After dropping the kids off at school, and my morning swim, I started digging through the paperwork that piled up on my desk in the week I was in the USA. I had Skype conferences with a nurse in Florida, who will be coming in June for a medical campaign, and with the SIM International Personnel director, (former Peru missionary Helen Heron) about a Swiss couple applying to come to Peru. E***, a Peruvian planning to return to ministry in Asia, came for a meeting to discuss how SIM can help her logistically, and stayed for lunch. The afternoon included orthodontist appointments, buying school uniforms (We love school uniforms! No arguments about what to wear), and helping with German homework.
Friday, while I was in the States, Dámaris, our secretary, had gone to the bus station to pick up a package. In it were the passports and official Peruvian ID cards for one of our families that is going on home assignment soon.
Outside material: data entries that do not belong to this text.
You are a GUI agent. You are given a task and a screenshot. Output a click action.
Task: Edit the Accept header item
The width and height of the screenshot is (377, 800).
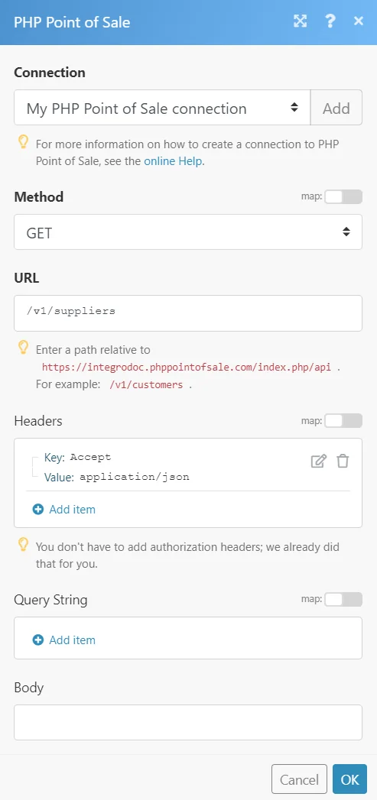(x=318, y=462)
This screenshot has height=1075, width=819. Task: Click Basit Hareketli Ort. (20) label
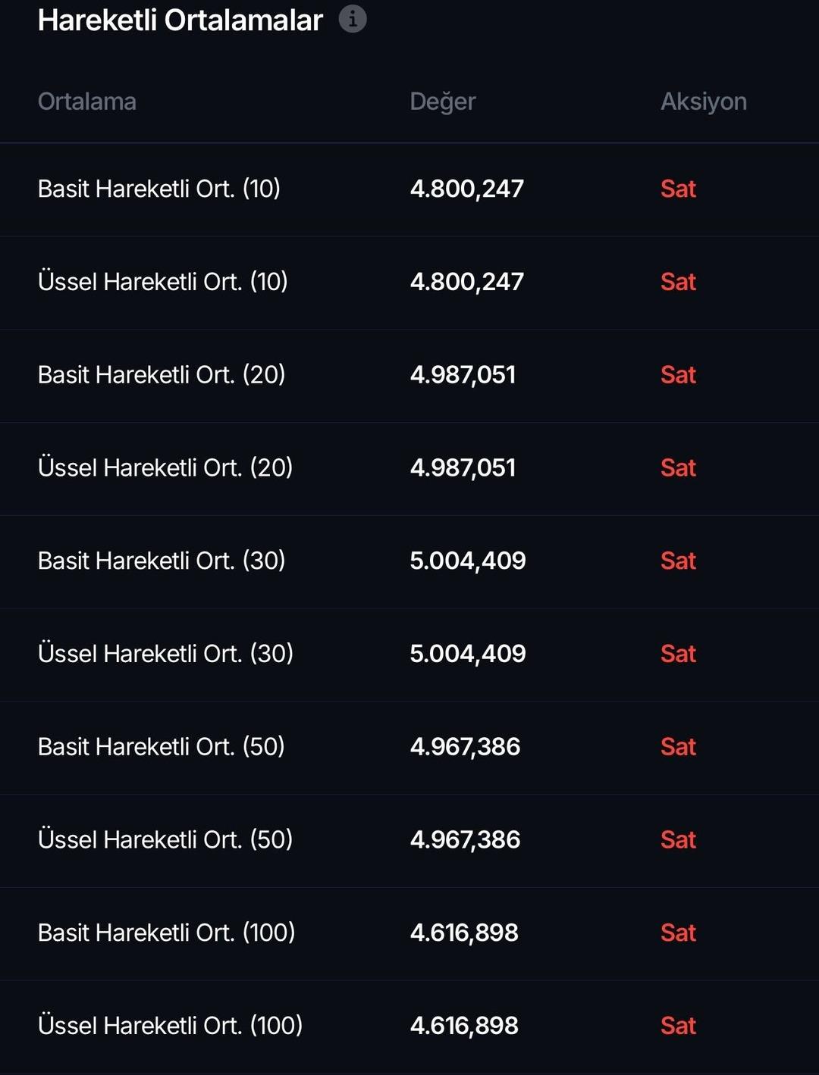pos(162,375)
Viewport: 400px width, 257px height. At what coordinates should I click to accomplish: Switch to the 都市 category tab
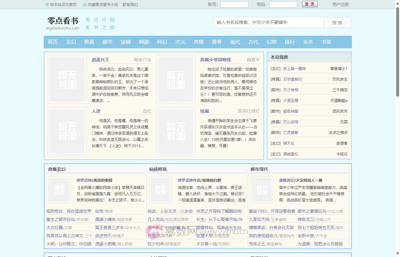[107, 42]
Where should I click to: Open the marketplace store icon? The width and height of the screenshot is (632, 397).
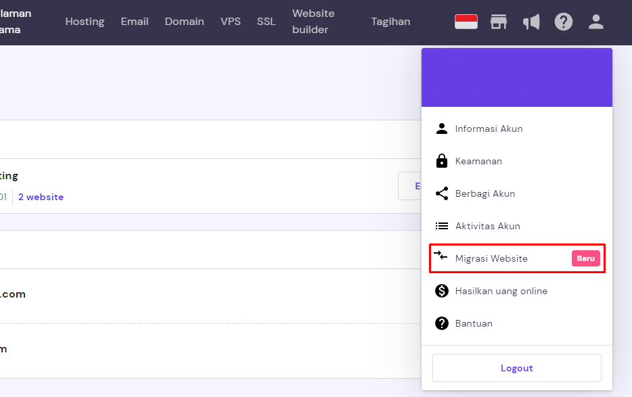pyautogui.click(x=499, y=22)
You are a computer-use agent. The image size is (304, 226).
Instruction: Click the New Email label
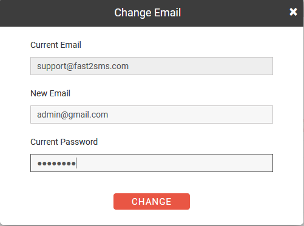click(50, 93)
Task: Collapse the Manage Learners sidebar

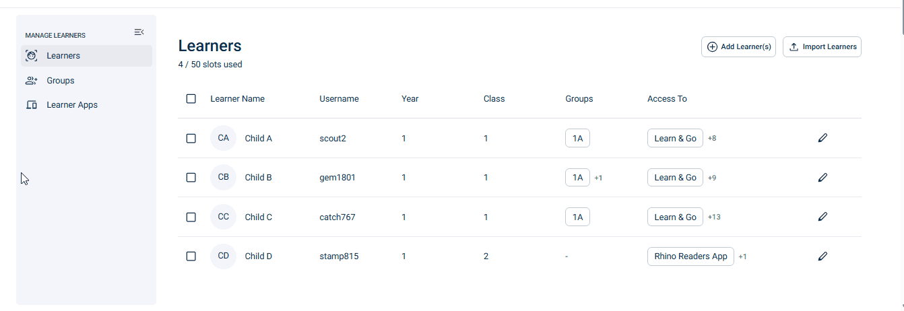Action: 139,32
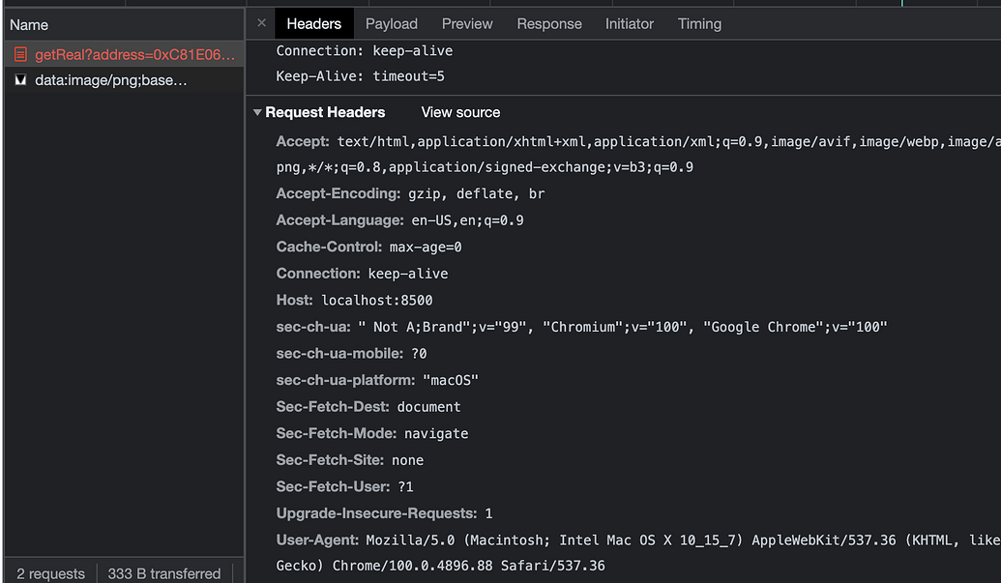Open the Preview tab
The height and width of the screenshot is (583, 1001).
[467, 23]
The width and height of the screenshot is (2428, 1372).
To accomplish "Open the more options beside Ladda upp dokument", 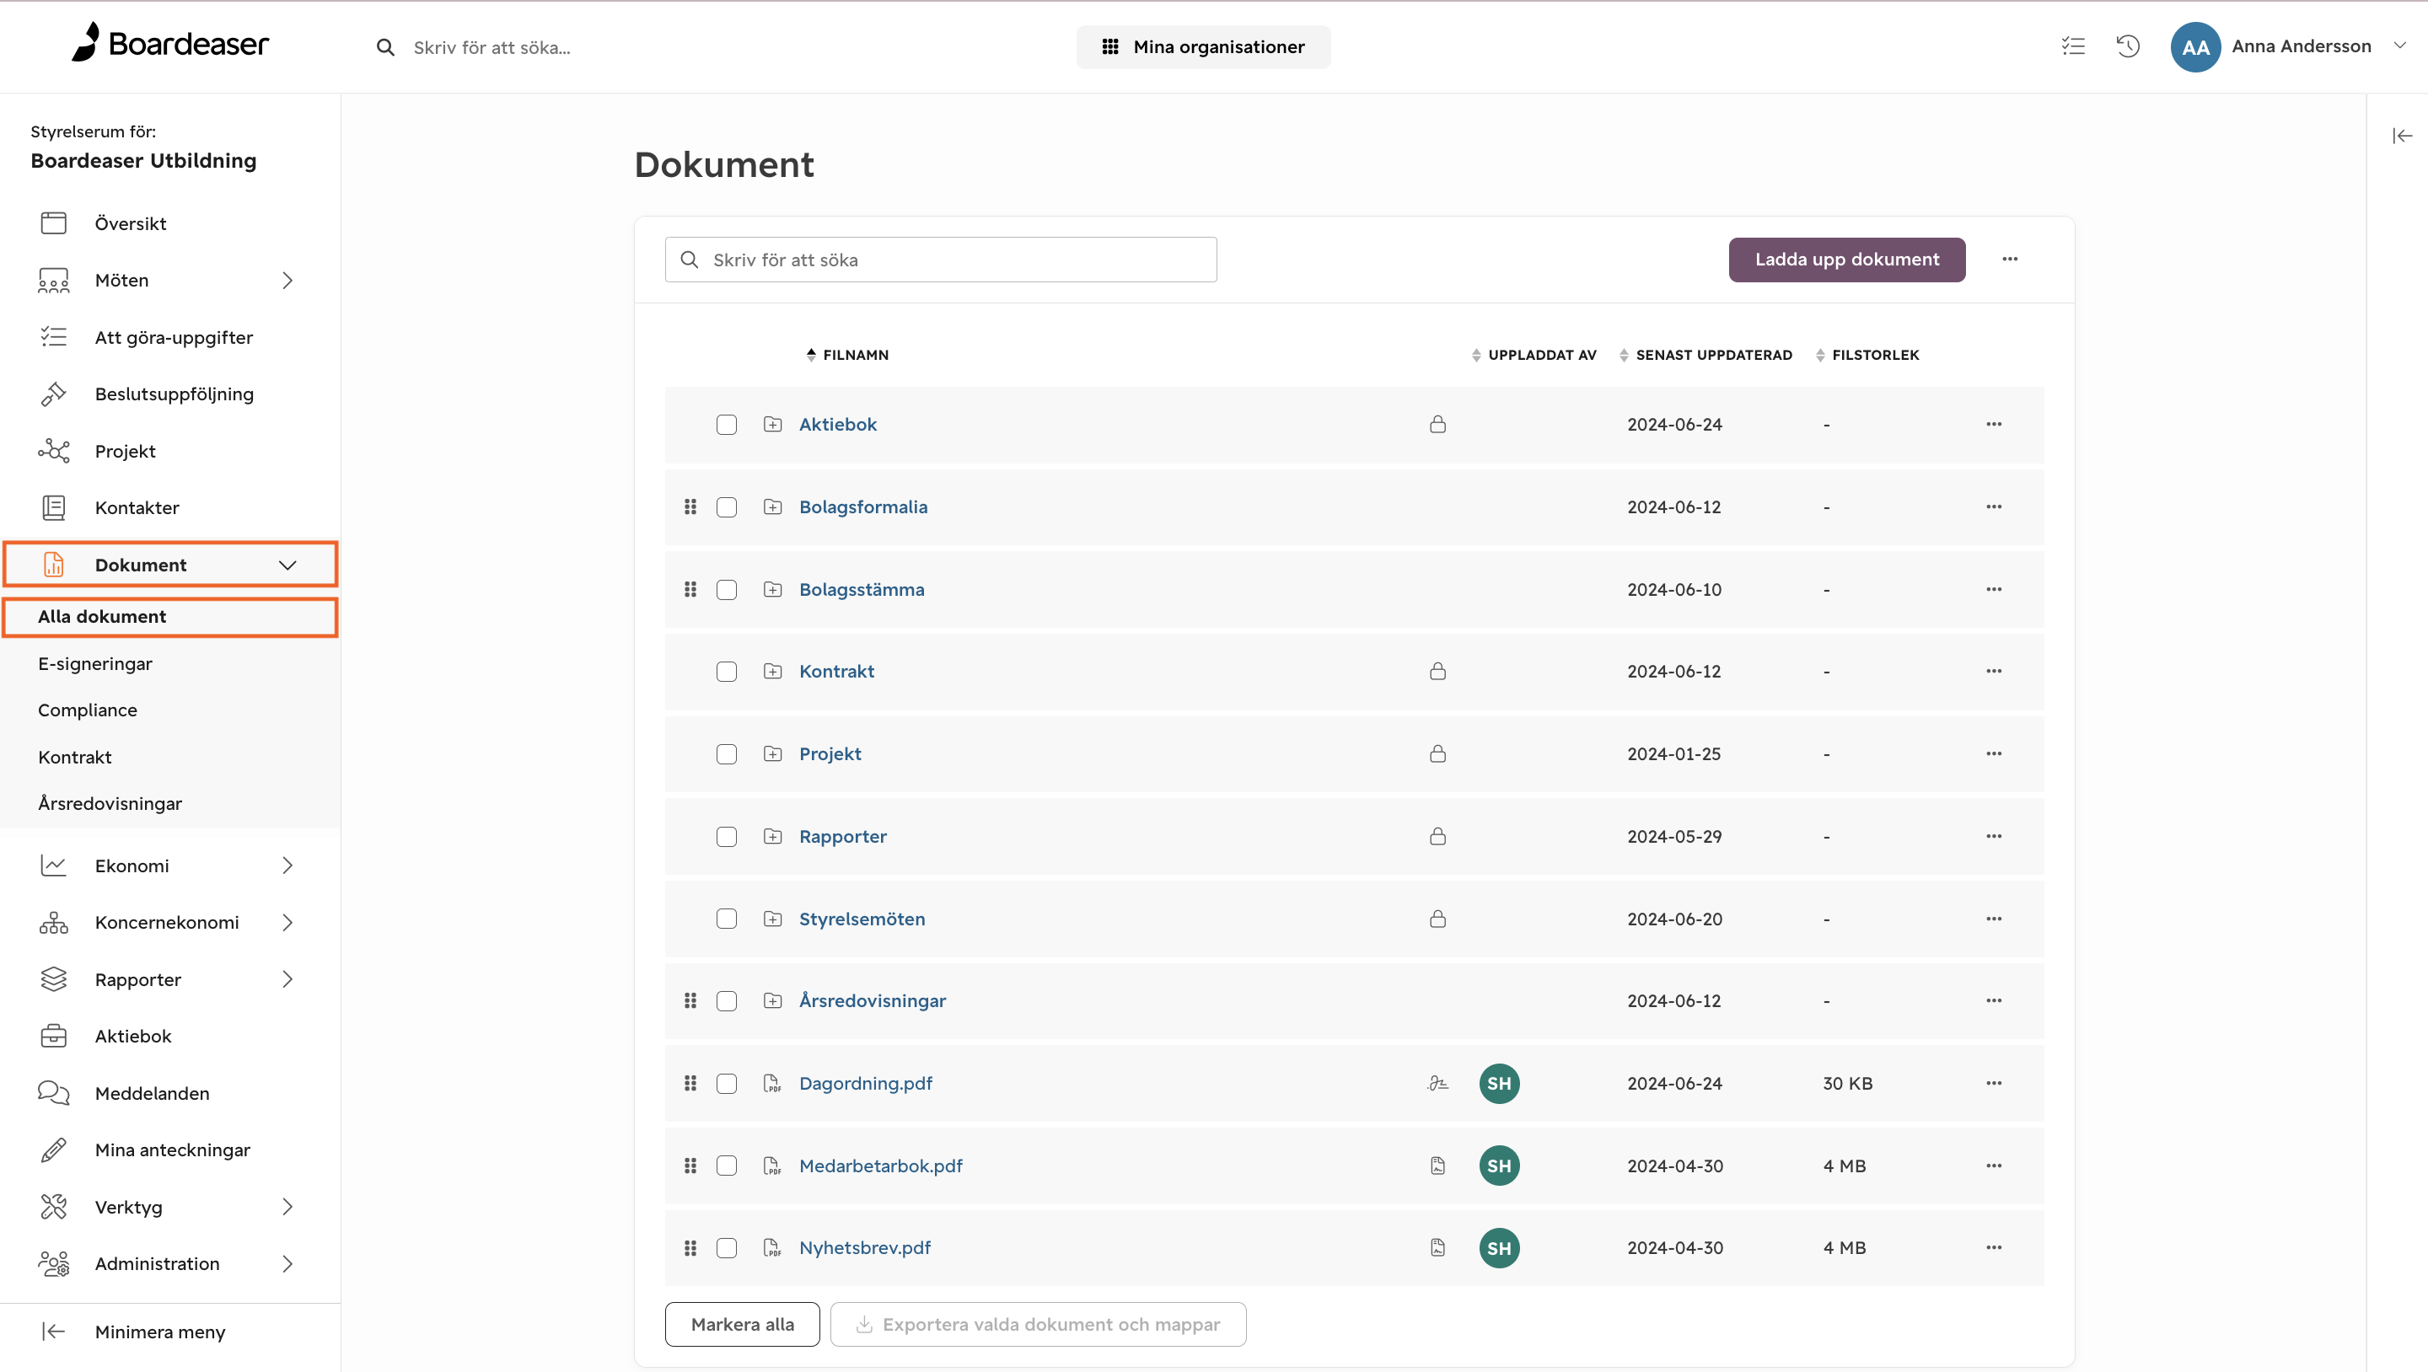I will coord(2010,259).
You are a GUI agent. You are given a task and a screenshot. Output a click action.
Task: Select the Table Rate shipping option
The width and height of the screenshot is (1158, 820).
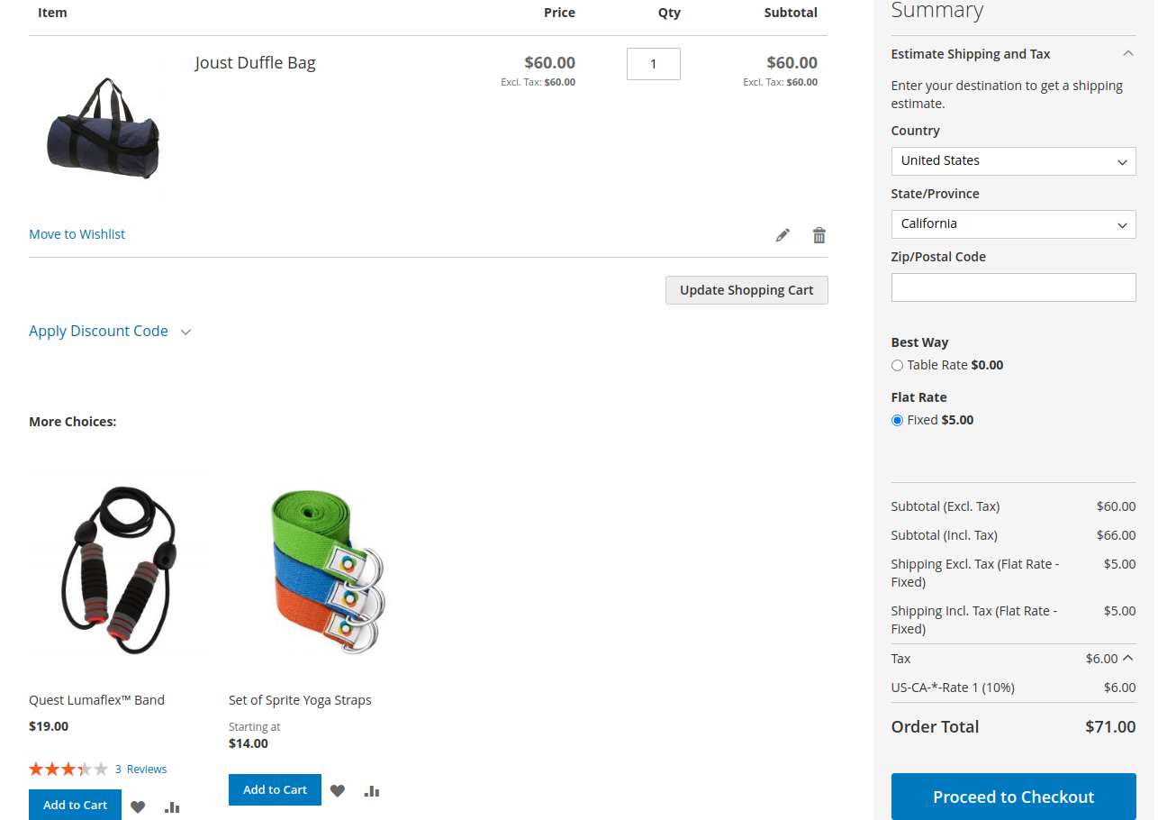[897, 365]
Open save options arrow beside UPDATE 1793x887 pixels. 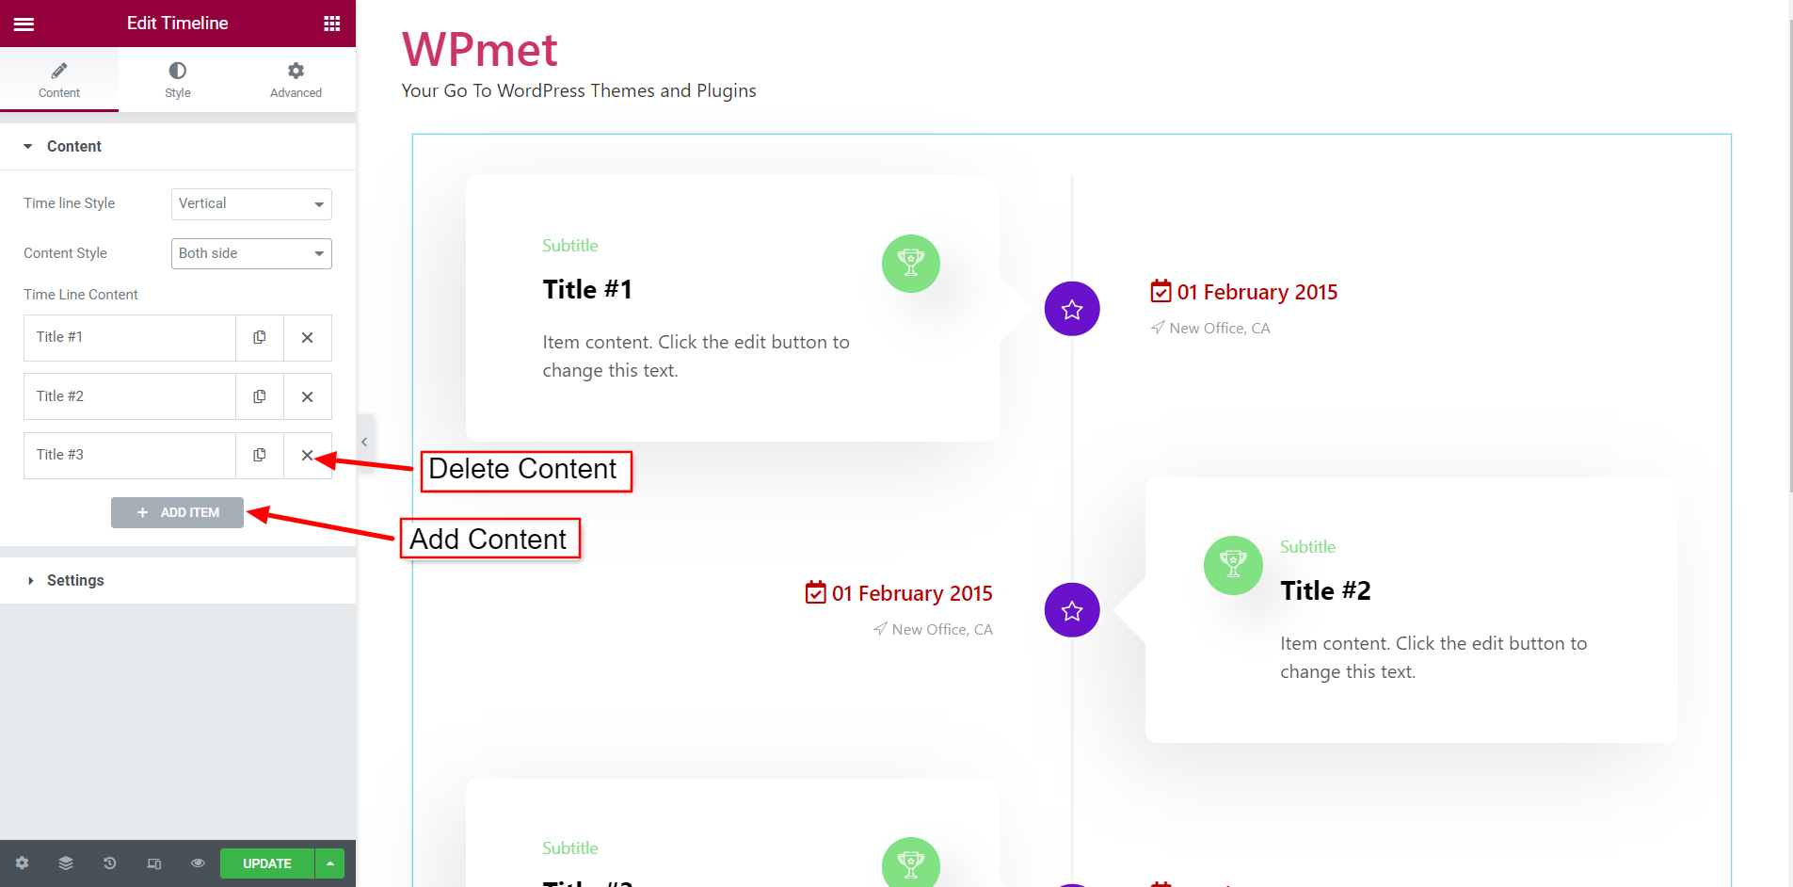point(330,863)
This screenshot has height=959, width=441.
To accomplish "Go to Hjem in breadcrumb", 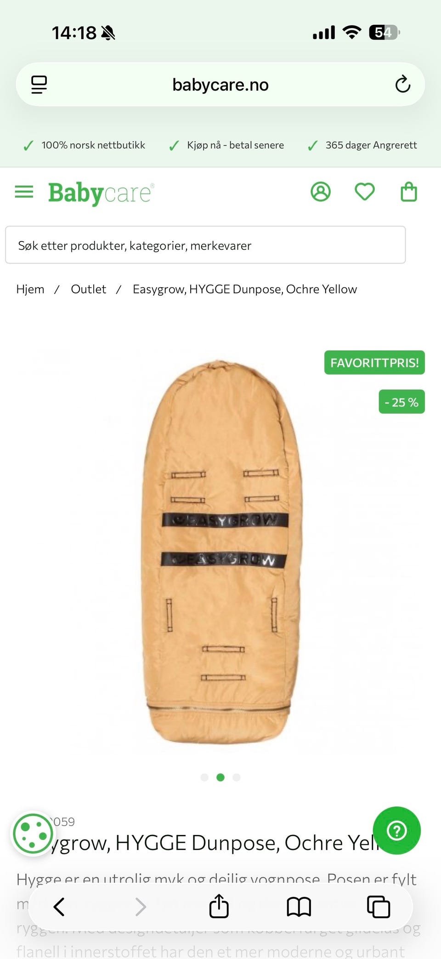I will pos(30,289).
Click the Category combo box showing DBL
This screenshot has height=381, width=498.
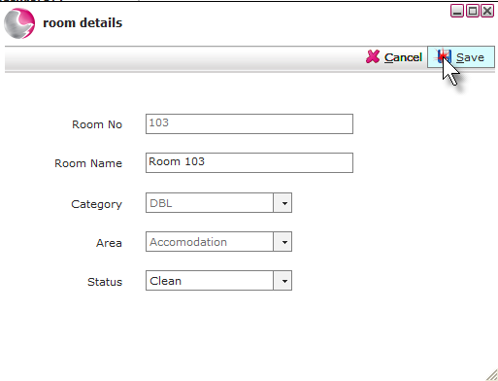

In a rough part of town, 4 young men reached into the taxi and grabbed the parcel. "Oh no! The passports!" she thought, and got out of the taxi and chased after them yelling, "Please! In the name of God, give me back the passports!" She followed them around a city block enclosing a market full of stalls, which they ducked into. Another woman started running after them as well, and they gave her back the package, including Dámaris' camera, about $150 in cash and the passports! She only lost her coin purse that contained about $10. If she hadn't gotten the passports back, the missionaries would probably have missed their flight getting their paperwork all in order. We agreed that she will always keep passports in a special case hidden under her clothes from now on, and not chase down thugs!
For Carlos, a taxi driver who recently accepted Christ. He gave me a ride home yesterday and asked about baptism, but more out of curiosity than a desire to do it himself. He seemed interested when I offered to study what the Bible says about baptism with him, but didn't give me a definite date to do so.
Actually, this is true. Don Wunderink was our mission bookkeeper, but he and his family are going to the States for home-assignment next month, so Amy has graciously agreed to take on his duties until he returns in January. It has been a challenge to learn a new system, and to use a Windows-based computer, but it has been a good challenge for her, as it is the first big project she's tackled where she has had to learn a lot of new things since her brain tumor in 2004.